男A 『 タイは小乗仏教なので、タイの仏像は全て釈迦仏なのさ
男B 『 へー・・・』
男A 『 タイでお地蔵さんや観音様を見たことあるかい?
男B 『 ないな・・・? 』

この説も尤もらしいのですが・・・実は、僕も、この説を何の根拠もなく信じていたのです。しかし、パタヤの海の見える丘の頂きに在る中国寺院で見た“ 中国系大乗仏教の艶やかな観音菩薩像 ”(下右写真)、そして、古代都市公園(ムアン・ボラーン)で見た、“ 筋骨逞しいインド系大乗仏教の観音菩薩 ”(下左写真)、そして、その観音菩薩像に頭を深く垂れて祈るタイ人を見た時に、自分の考えが間違っていたことに漸く気付きました。

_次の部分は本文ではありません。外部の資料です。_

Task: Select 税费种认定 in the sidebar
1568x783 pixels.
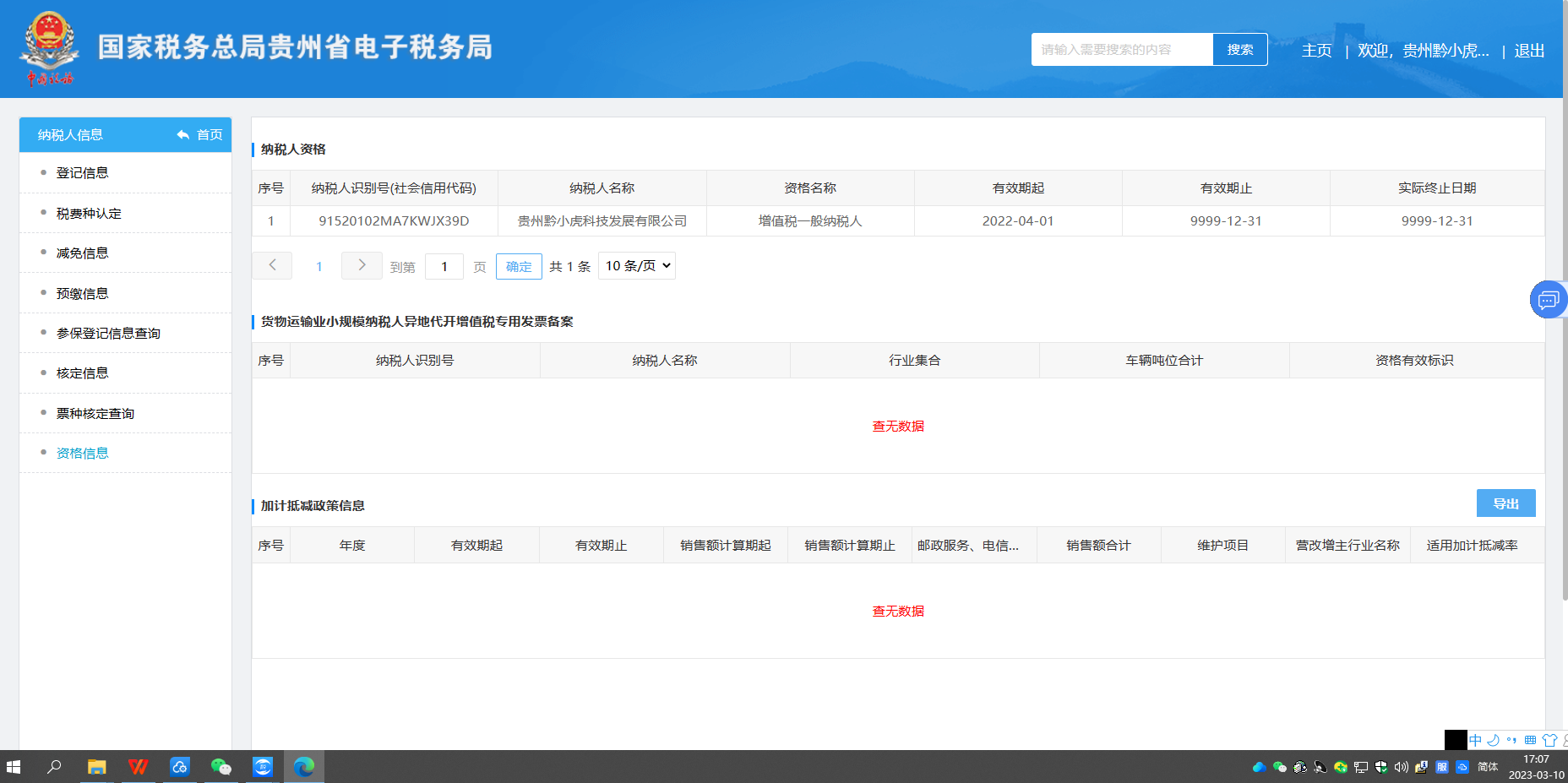Action: [x=89, y=214]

左:古代都市公園で見たインド系大乗仏教の観音菩薩(男性)
右:パタヤの中国寺院で見た中国系大乗仏教の観音菩薩 (女性)
注:観音菩薩 kuan-im กวนอิม

大乗仏教 』 には、今は廃れてしまった“ サンスクリット系の大乗仏教 ”があったと先述しましたが、実は、今もタイで生き残っている“ 中国系大乗仏教 ”の存在を迂闊にも見過ごしていたのです。

仏教誕生地のインドで創造された観音菩薩は男性でしたが、チベットを経由して中国に至る頃には、何故か女性化してしまいます。何れにしても、“ 観音菩薩は大乗仏教の仏像 ”であり、“ 上座仏教の仏像 ”ではありません。

パタヤの“ 中国観音菩薩 ”に熱心に祈りを捧げる女性二人に訊ねると、バンコクのヤワラートに住む中国系タイ人の多くは、“ タイ上座仏教 ”ではなく、“ 中国系大乗仏教 ”を深く信奉しているのだそうです。タイの東北(イサーン)の国境近くに住むベトナム系タイ人も然りだそうです。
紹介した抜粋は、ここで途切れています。